Густая краска пятнами вспыхнула на ее красивом лице, она быстро и умело натянула перчатки, встала и ушла, не поклонившись ему.
«Какая глупая, невозможно глупая история», — опускаясь в кресло, подумал Дубенко. Вошедший почти вслед за ее уходом Рамодан недоуменно всмотрелся в его лицо.
— Опять печаль, Богдане?
— Все хорошо, Рамодан, — Дубенко крепко пожал его руку, — все замечательно, друг.

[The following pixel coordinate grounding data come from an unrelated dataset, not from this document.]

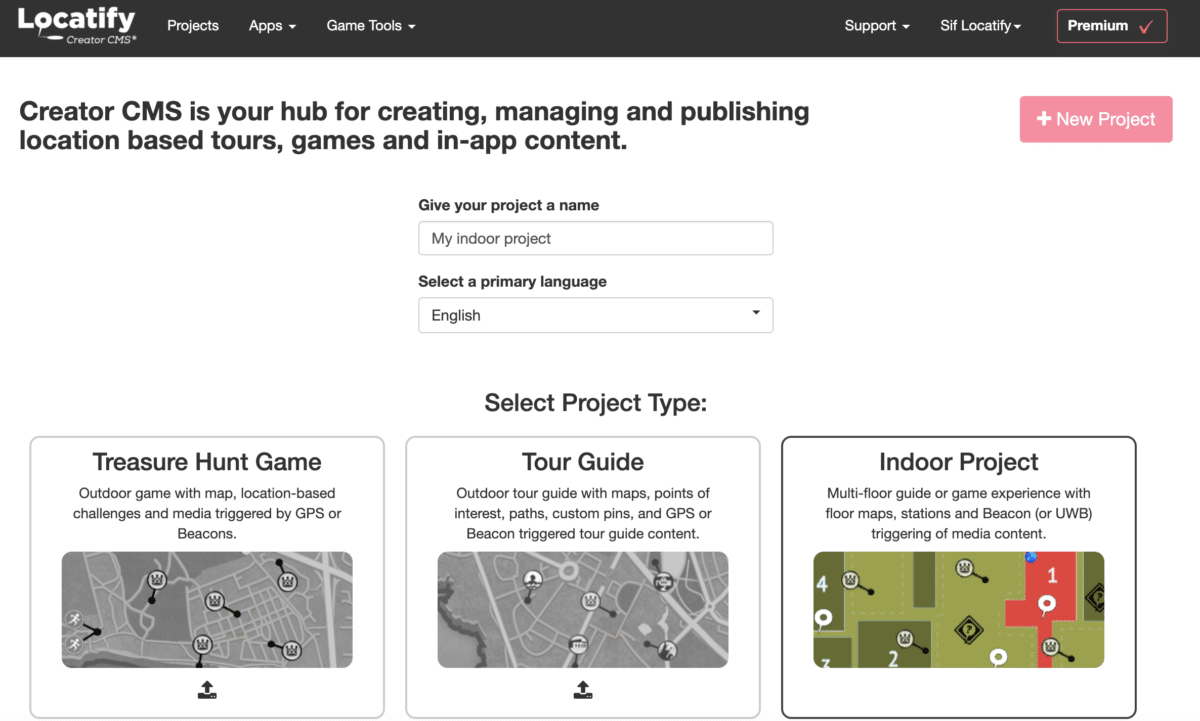Click the Premium button
The width and height of the screenshot is (1200, 721).
1111,26
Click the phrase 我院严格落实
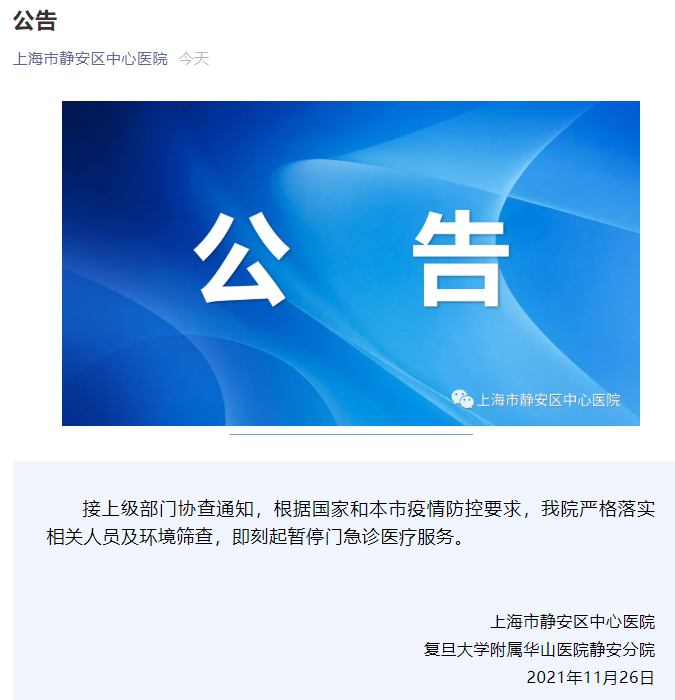The image size is (675, 700). click(x=598, y=508)
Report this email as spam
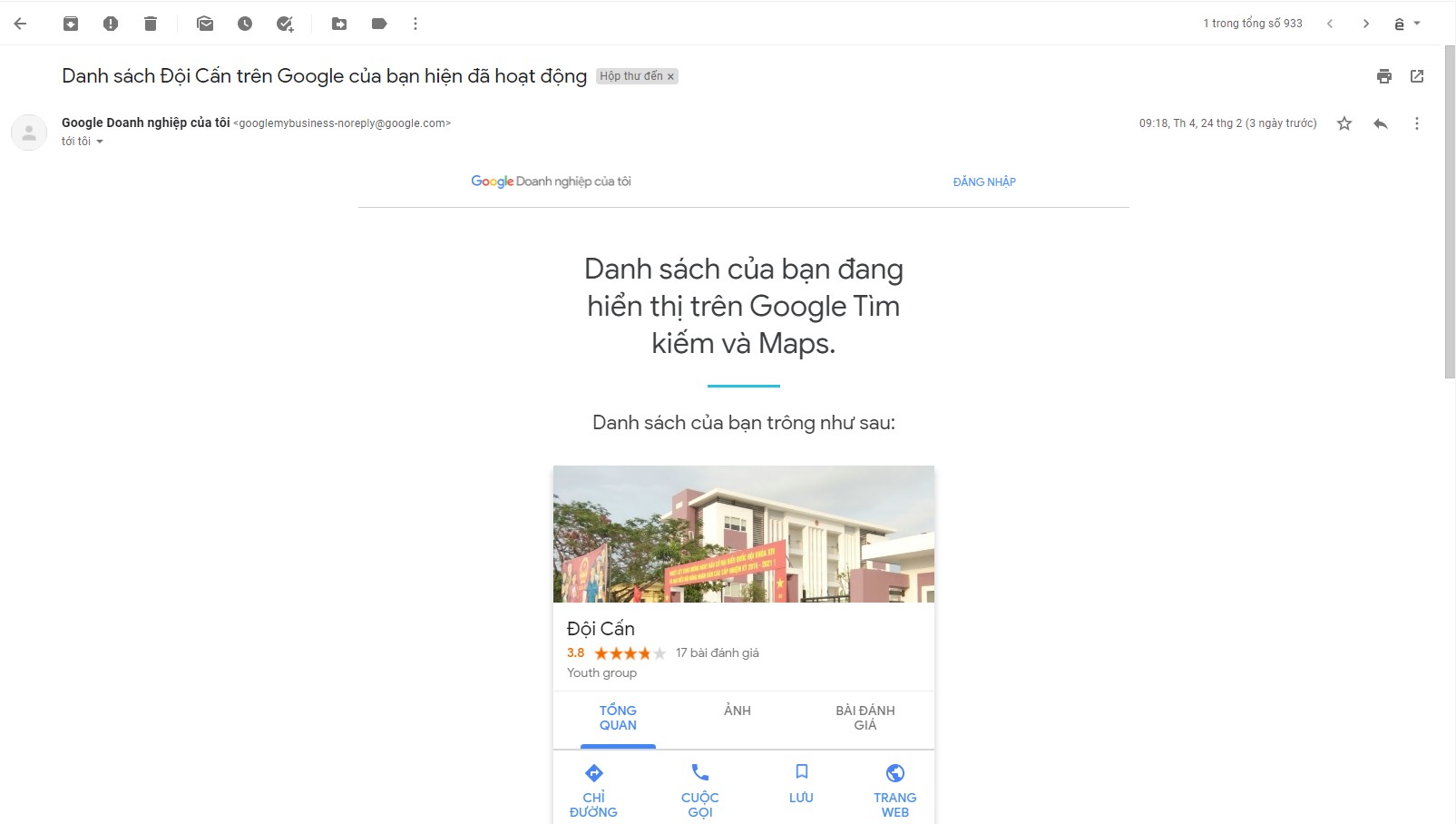 (111, 24)
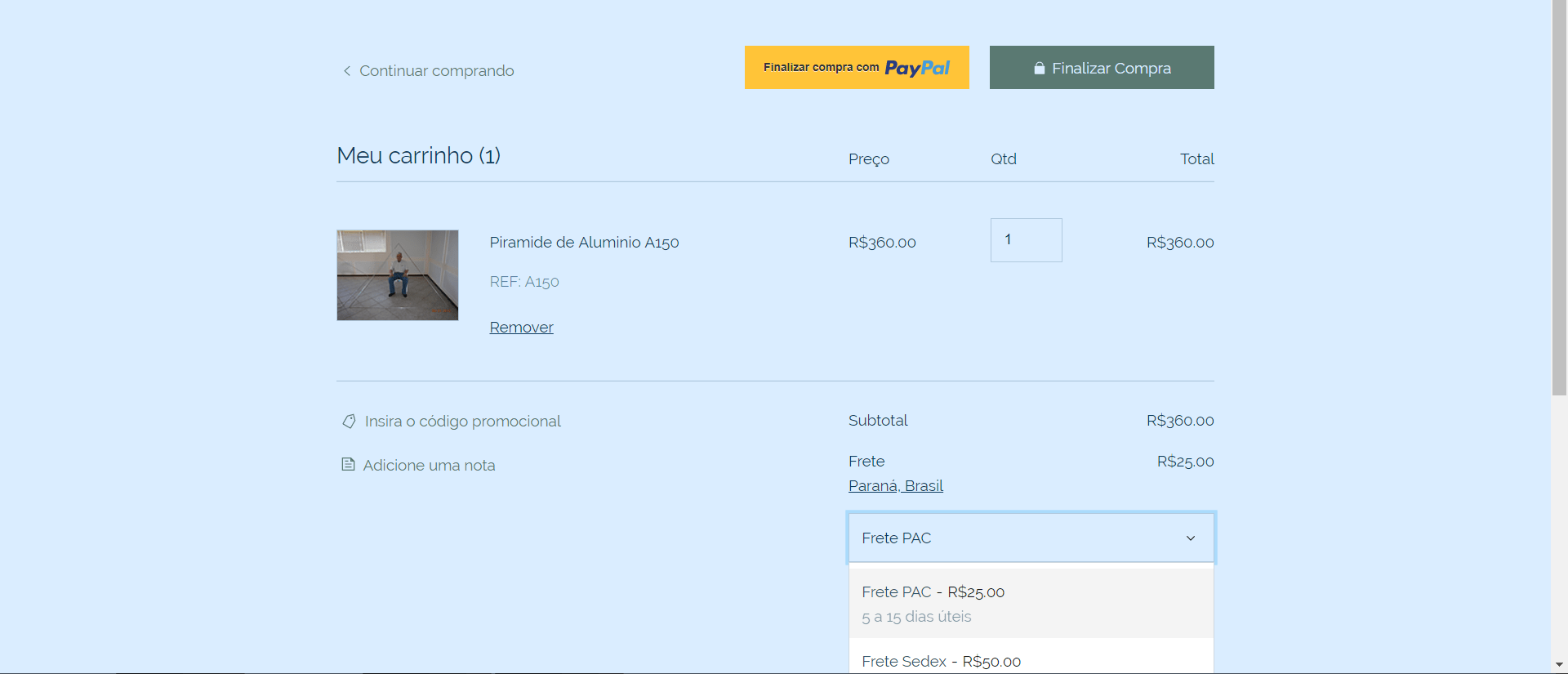This screenshot has height=674, width=1568.
Task: Open Adicione uma nota option
Action: click(429, 466)
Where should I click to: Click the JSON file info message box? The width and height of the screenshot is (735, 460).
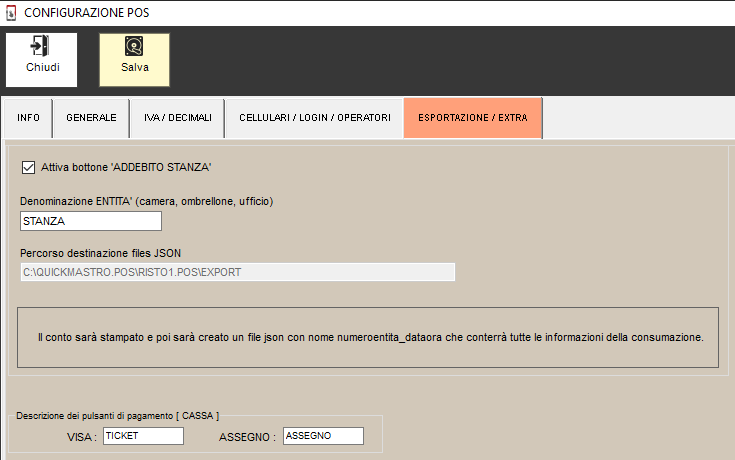369,338
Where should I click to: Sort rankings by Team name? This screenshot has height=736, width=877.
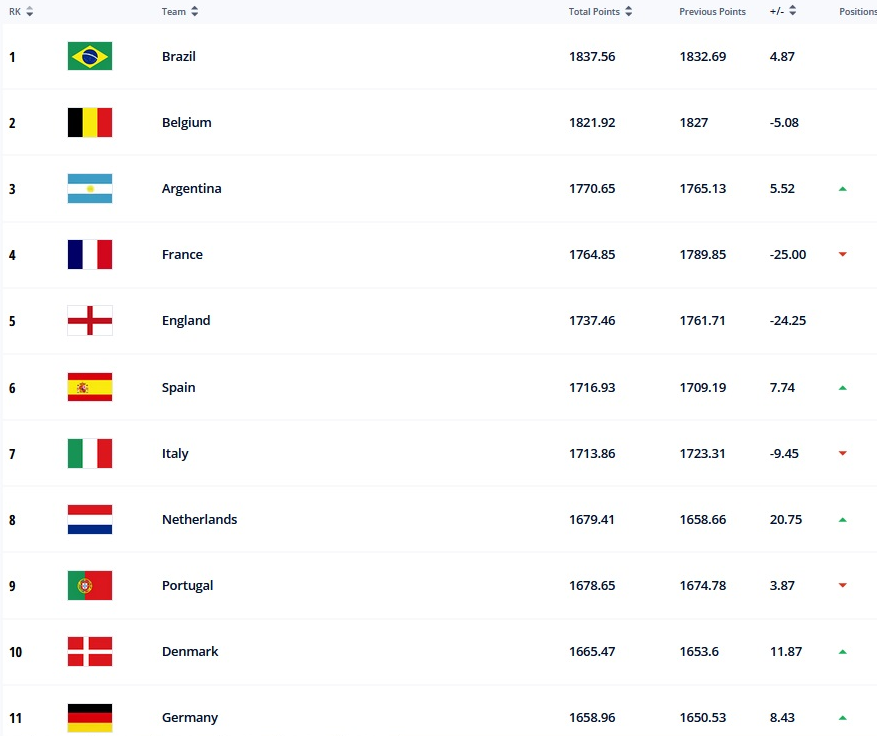coord(180,12)

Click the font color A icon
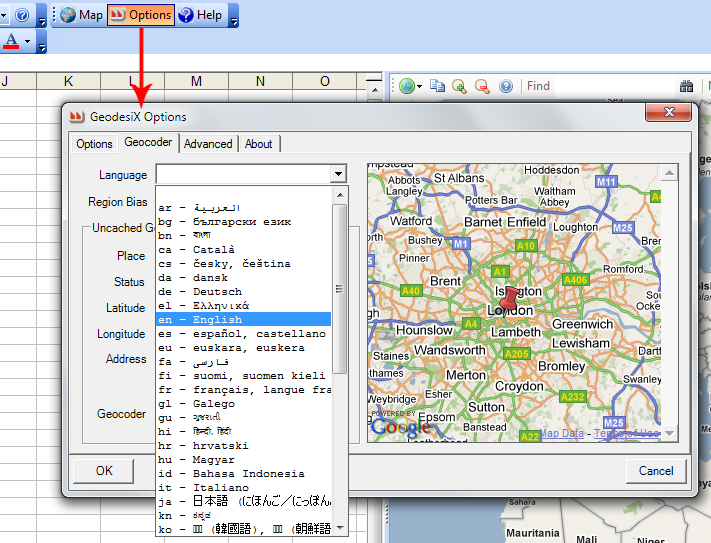[x=11, y=41]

— Друг? Впервой ты меня так повеличал. Но что факт, то факт. А я было перелякался. Думаю, опять хуже с Валюшкой. Машина машиной, а человек человеком, тем более такой близкий, как жена. Чтобы понять это, надо потерять. Как тяжко-важко когда один. Вот я — в работе ничего, как один остаюсь, хоть волком вой. Один. Слово-то какое-то непривычное. Сегодня вспомнил своего гончака [2] — в городе бросил. Хорош был гончак. Видать, когда много общего, о своем не думаешь, а кончаешь общее, и начинает мутить тебя свое, личное, малюненькое. Тут и начинаешь припоминать не только жинку с детишками, что и полагается, а и какого-то гончака, хай он сказится.
2
Гончая собака.
Рамодан сидел в кресле, внимательно, по ходу своих мыслей, рассматривая свои опухшие кулаки. Вначале один, потом другой, потом по очереди все пальцы. Следы незаживающих на морозе ссадин и отметин (горячим железом, что-ли), ладони, затвердевшие от мозолей. У Дубенко тоже были такие же руки, а до этого он как-то не обращал на них внимания. Завернув рукав ватника, он также принялся поворачивать и рассматривать обожженные трудом руки. Повыше кисти сохранился еще загар — следы посещения Грузии — всего в мае этого года... Богдан встретился глазами с Рамоданом, и на лицах их одновременно прошла понимающая и несколько горькая улыбка. Потом каждый встряхнулся, и улыбка стала лучше, добрее.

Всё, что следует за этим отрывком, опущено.